▶ **Objective 1**
Print the part of the green hydrogen passage starting at "Together, these results" and ending at "national hydrogen pathways.", word for word.
▶ **Objective 2**
For each statement, say yes or no to whether the green hydrogen passage supports it, and quote the words from the passage that decide it. (a) LightGBM gave the most accurate predictions in both countries. (b) The Costa Rica projects studied were 50 MW in size. (c) SHAP analysis found interest rate to be one of the most influential variables.

▶ **Source**
Together, these results highlight the techno-economic tradeoffs and model robustness that inform strategic decision-making across national hydrogen pathways.

6. Discussion

This comparative modeling study demonstrates how national conditions, system scale, and policy design influence green hydrogen viability in Costa Rica and the United Kingdom. Despite Costa Rica’s abundant low-cost renewables, small-scale deployments (3 MW) remain financially constrained—even under optimistic scenarios—highlighting the persistent cost barriers identified by Henry et al. (2023). In contrast, the UK leverages structured subsidy stacking through the Hydrogen Production Business Model (HPBM), Net Zero Hydrogen Fund, and UK-ETS credits to support 50 MW projects with NPVs exceeding $800 million across technologies. These outcomes align with Costa Rica’s decentralized hydrogen vision in the Estrategia Nacional de Hidrógeno Verde 2022–2050 (MINAE, 2022) but emphasize the need for targeted incentives. In the UK, large-scale investment is enabled by offshore wind expansion and blended finance mechanisms such as the Net Zero Hydrogen Fund (Department for Business, Energy & Industrial Strategy, 2021; DESNZ, 2024b). Ultimately, national policy architecture, system size, and technological preferences—particularly the adoption of SOEC systems—will be key drivers of hydrogen competitiveness.
Machine learning techniques—particularly ensemble models such as Random Forest, XGBoost, and LightGBM—enabled scalable estimation of hydrogen production costs under complex uncertainty, serving as surrogate estimators beyond the scope of deterministic simulations (see Section 3.9). Among these, LightGBM consistently delivered the highest predictive accuracy across all electrolyzer types and national contexts. In Costa Rica, it achieved R2 values up to 0.988, with MAEs ranging from 0.119 to 0.123. In the United Kingdom, performance remained similarly strong, with R2 values up to 0.989 and MAEs between 0.189 and 0.218, despite greater variability in capital costs and resource conditions. These results should be interpreted within the constraints of the modeling framework, which includes fixed five-year intervals, region-averaged electricity prices, and surrogate models that abstract from detailed physical system dynamics. SHAP-based feature attribution consistently identified electricity price, CAPEX, and capacity factor as the most influential variables shaping LCOH outcomes. This interpretability underscores the utility of hybrid modeling approaches for informing investment prioritization, technology selection, and subsidy allocation. Together with the Monte Carlo–based NPV simulations, these surrogate models reveal how policy design, project scale, and geographical context interact to shape financial feasibility under uncertainty.

▶ **Given material**
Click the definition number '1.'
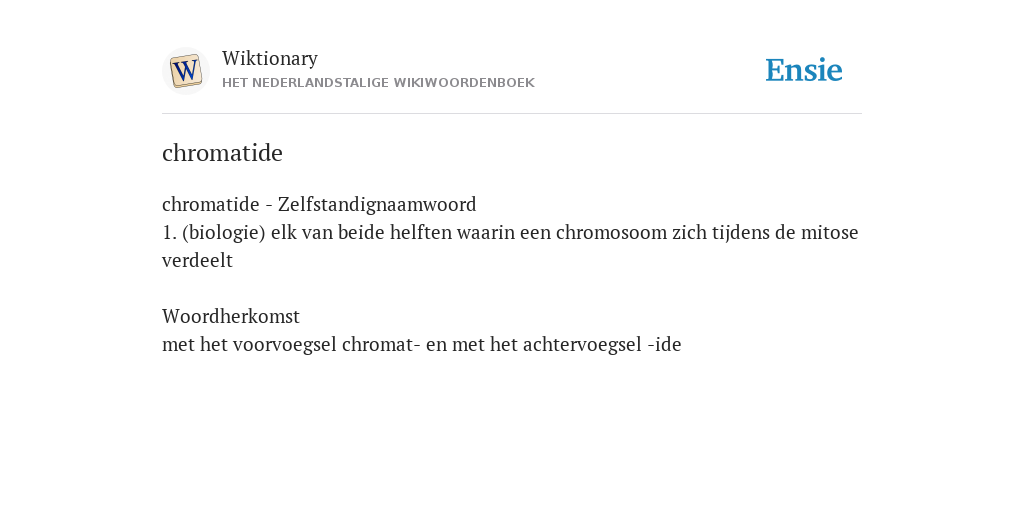[x=170, y=232]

▶ **Complete response 1**
Together, these results highlight the techno-economic tradeoffs and model robustness that inform strategic decision-making across national hydrogen pathways.

▶ **Complete response 2**
(a) Yes: "LightGBM consistently delivered the highest predictive accuracy across all electrolyzer types and national contexts."
(b) No: "small-scale deployments (3 MW) remain financially constrained"
(c) No: "identified electricity price, CAPEX, and capacity factor as the most influential variables"